*Given text:*
☆ ☆ ☆

Requirements to build and run:

Instructions:

1 - Make sure all requirements set forth above are met

2 - Extract our software in the directory of your choice (referred to as THEDIR from now on)

- cd THEDIR
- tar -xvzf yextend.tar.gz

3 - Build (make sure the executable bit is set on the file system for build.sh):

- ./build.sh

4 - Test (optional)

- make unittests

5 - Run:

- Note on run modes:

	- No arguments/switches passed in means the output is intended for human eyes
	- The -j switch means the output is for machine to consume [JSON]
	- The -a switch, used in conjunction -j, means that file structure/hierarchy will be added to the machine consumable JSON output

- 2 options to run:

A. use executable run_yextend - it wraps the native yextend executable. To run:

- the program 'run_yextend' takes in 2 mandatory arguments, 1 optional:

	1. A yara ruleset file or directory of ruleset files
	2. A file name or a directory of target files
	3. '-j' for json output [optional]

usage:
    -r or --ruleset             rule_entity
    -t or --target              target_file_entity
    -j

    examples:
	 ./run_yextend -r rule_entity -t target_file_entity
    ./run_yextend --ruleset rule_entity -t target_file_entity
    ./run_yextend -r rule_entity -t target_file_entity -j

	***** make sure the executable bit is set on the file system for run_yextend *****

B. run yextend executable - prefix the run statement by telling LD_LIBRARY_PATH where the yara shared object lib (or its symlink) is. If you changed nothing during the yara install then that value is '/usr/local/lib'

- the program 'yextend' takes in 2 mandatory arguments, 1 optional:

	1. A yara ruleset file
	2. A file name or a directory name where the target files exist
	3. '-j' for json output [optional]

usage:
    -r rule_entity
    -t target_file_entity
    -j

example:

	- LD_LIBRARY_PATH=/usr/local/lib ./yextend -r ~/Desktop/bayshore.yara.rules -t /tmp/targetfiles/filex
	- LD_LIBRARY_PATH=/usr/local/lib ./yextend -r ~/Desktop/bayshore.yara.rules -t /tmp/targetfiles/
	- LD_LIBRARY_PATH=/usr/local/lib ./yextend -r ~/Desktop/bayshore.yara.rules -t /tmp/targetfiles/filex -j

	*****
		if you don't want to set LD_LIBRARY_PATH on each prog run then you can set it in your .bashrc (or equivalent on your system) as such:

		export LD_LIBRARY_PATH=$LD_LIBRARY_PATH:/usr/local/lib

		then the program runs would be as such:

			- ./yextend -r ~/Desktop/bayshore.yara.rules -t /tmp/targetfiles/filex
			- ./yextend -r ~/Desktop/bayshore.yara.rules -t /tmp/targetfiles/			
	*****

6 - Analyze output. The output will be structured as such (number of result stanzas will obviously vary based on the content at hand):

===============================ALPHA===================================
Ruleset File Name: w
File Name: x
File Size: y
File Signature (MD5): z

=======================================================================

Yara Result(s): RULE1:[detected offsets=0x48:$a,hit_count=1]
Scan Type: a
Parent File Name: b
Child File Name: c
File Signature (MD5): d


Yara Result(s): RULE2, RULEWITHMETA:[type=Simple string search,signature=Looking for 95,author=Dre,testint=9,d=false,detected offsets=0x0:$a-0x1:$a-0x2:$a-0x3:$a,hit_count=4], RULE3
Scan Type: v
Parent File Name: x
Child File Name: y
File Signature (MD5): z


===============================OMEGA===================================

For each result stanza you will be presented with a listing of the relevant Yara rules that hit. This will be in the key/value pair with key "Yara Result(s)". The value here is formatted as follows:

	RULE_ID:[META_DATA,OFFSETS,HIT_COUNT], RULE_ID[OFFSETS,HIT_COUNT], ... RULE_ID[OFFSETS,HIT_COUNT]

	Inside the square brackets:

		The "META_DATA" are comma-separated and represent the data from your rules "meta" section. As this is optional you may see no meta-data output from yextend.

☆ ☆ ☆

*Data rows:*
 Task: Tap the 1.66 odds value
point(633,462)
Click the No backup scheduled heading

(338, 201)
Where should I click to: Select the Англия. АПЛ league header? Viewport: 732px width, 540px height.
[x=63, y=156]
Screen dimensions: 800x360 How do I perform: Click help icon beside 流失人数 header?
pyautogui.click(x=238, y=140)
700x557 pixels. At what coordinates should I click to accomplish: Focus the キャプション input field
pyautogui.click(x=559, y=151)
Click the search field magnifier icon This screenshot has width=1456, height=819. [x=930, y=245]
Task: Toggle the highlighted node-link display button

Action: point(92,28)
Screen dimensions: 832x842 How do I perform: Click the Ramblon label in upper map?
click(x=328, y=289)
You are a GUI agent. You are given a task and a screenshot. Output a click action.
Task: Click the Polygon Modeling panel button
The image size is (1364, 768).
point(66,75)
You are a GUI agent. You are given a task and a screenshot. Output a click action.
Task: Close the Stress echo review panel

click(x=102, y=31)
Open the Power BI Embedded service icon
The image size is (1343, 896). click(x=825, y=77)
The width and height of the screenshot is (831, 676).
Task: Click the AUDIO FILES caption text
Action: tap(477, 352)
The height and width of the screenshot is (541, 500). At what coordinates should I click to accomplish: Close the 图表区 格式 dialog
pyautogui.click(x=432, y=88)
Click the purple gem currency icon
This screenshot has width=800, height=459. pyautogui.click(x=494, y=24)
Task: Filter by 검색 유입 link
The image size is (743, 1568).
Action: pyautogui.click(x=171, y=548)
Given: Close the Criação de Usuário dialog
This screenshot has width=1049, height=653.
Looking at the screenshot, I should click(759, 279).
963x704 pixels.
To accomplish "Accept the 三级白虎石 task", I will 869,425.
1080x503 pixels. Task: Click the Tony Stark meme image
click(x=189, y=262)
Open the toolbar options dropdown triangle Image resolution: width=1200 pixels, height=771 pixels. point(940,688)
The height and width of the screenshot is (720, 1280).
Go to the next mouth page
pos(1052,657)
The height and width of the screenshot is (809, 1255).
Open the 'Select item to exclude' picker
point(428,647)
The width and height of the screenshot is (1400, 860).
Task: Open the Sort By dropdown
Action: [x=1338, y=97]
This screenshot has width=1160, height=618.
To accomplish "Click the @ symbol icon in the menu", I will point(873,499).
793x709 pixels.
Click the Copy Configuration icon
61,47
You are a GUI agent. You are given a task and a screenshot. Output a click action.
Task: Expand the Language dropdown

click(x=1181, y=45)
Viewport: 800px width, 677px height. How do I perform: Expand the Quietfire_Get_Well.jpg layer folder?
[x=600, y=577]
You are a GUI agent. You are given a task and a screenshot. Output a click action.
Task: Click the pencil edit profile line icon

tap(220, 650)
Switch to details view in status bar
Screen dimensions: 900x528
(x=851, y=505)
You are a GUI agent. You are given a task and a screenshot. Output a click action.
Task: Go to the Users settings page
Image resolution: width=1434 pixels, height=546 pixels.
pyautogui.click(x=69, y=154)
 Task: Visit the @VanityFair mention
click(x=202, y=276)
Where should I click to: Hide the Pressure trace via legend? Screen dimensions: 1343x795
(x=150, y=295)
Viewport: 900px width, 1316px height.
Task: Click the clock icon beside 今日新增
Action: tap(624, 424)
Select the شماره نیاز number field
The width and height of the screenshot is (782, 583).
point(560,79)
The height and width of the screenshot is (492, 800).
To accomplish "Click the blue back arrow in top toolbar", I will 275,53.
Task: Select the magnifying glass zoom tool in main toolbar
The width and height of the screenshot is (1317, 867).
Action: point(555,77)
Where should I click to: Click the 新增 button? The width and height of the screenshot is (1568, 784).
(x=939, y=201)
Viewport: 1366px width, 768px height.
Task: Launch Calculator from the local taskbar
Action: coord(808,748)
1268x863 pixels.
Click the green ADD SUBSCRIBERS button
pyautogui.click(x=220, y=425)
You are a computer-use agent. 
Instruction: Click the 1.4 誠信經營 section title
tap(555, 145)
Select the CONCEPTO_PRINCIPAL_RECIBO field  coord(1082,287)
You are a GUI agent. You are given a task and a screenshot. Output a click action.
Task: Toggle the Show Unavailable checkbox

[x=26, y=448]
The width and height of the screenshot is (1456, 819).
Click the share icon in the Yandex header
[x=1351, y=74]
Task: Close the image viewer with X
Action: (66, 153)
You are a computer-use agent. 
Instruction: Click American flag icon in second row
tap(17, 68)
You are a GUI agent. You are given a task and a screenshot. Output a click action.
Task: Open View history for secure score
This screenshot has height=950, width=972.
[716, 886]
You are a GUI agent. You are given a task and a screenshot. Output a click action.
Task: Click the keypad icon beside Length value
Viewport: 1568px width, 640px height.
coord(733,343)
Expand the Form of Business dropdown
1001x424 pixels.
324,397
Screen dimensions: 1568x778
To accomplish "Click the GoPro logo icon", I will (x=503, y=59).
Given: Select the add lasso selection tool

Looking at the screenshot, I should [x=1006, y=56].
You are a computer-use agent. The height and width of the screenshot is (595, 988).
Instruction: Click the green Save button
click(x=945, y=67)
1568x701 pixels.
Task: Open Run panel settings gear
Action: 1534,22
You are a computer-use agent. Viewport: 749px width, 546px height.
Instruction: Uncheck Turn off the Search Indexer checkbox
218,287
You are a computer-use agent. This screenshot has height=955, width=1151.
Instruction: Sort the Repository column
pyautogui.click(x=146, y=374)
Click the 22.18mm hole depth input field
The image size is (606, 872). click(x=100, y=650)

☆ ☆ ☆

*Problem requirements:* Can you repeat, word for word, everything in the yextend instructions from "Requirements to build" down to "from now on)"?

*Solution to this problem:*
Requirements to build and run:

Instructions:

1 - Make sure all requirements set forth above are met

2 - Extract our software in the directory of your choice (referred to as THEDIR from now on)